== Aim of the task ==
Since the copy must match the original, write out each record word for word, skipping only the pictures.
-*-
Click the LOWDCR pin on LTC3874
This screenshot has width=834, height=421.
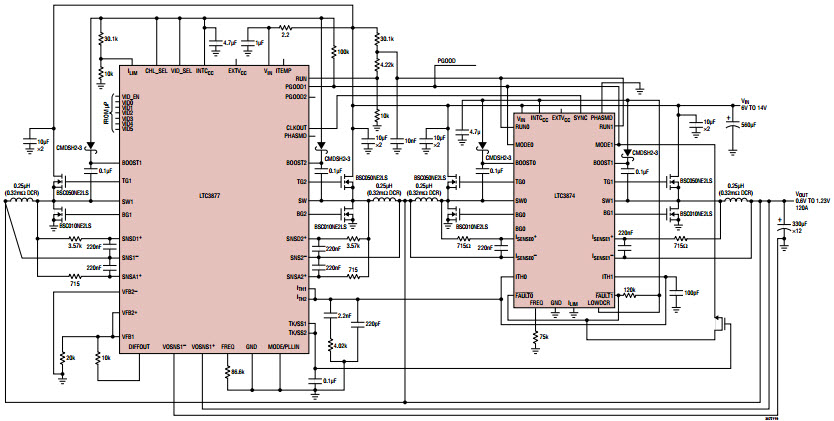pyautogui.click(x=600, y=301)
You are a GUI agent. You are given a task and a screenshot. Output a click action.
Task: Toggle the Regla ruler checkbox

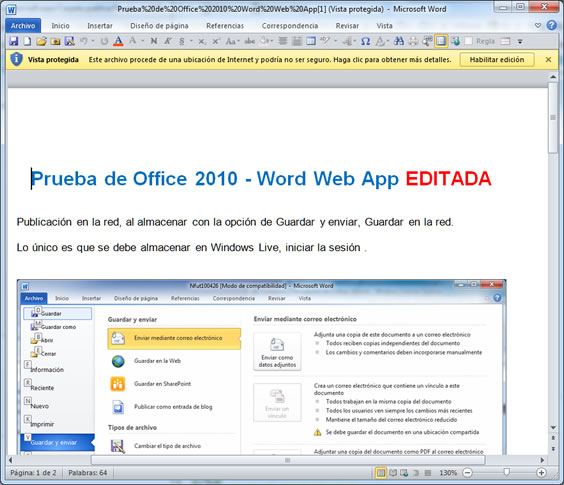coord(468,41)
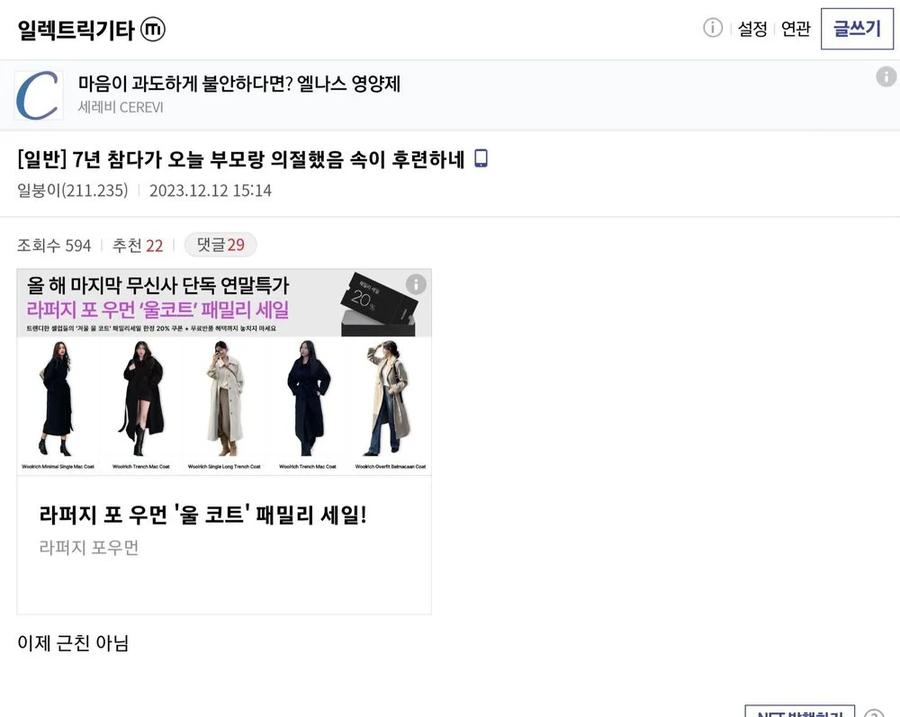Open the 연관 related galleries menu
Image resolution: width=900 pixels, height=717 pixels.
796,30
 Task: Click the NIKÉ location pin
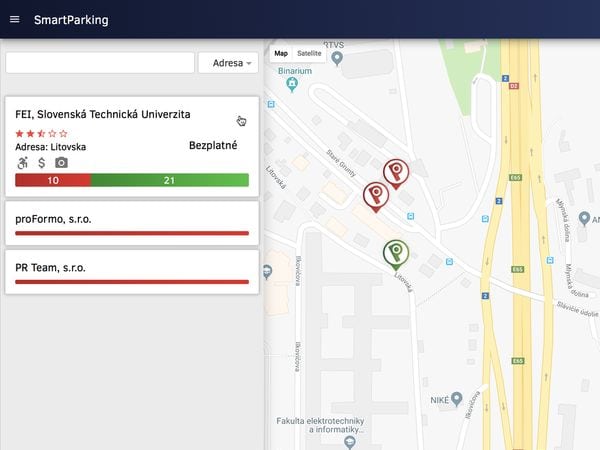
-*-
== Written solution ==
Click the LOWDCR pin on LTC3874
This screenshot has width=834, height=421.
pyautogui.click(x=600, y=301)
You are a GUI agent. You are given a task and a screenshot. Output a click action.
Task: Toggle the Regla ruler checkbox

coord(468,41)
Open the 연관 related galleries menu
Image resolution: width=900 pixels, height=717 pixels.
796,30
 Task: Click the NIKÉ location pin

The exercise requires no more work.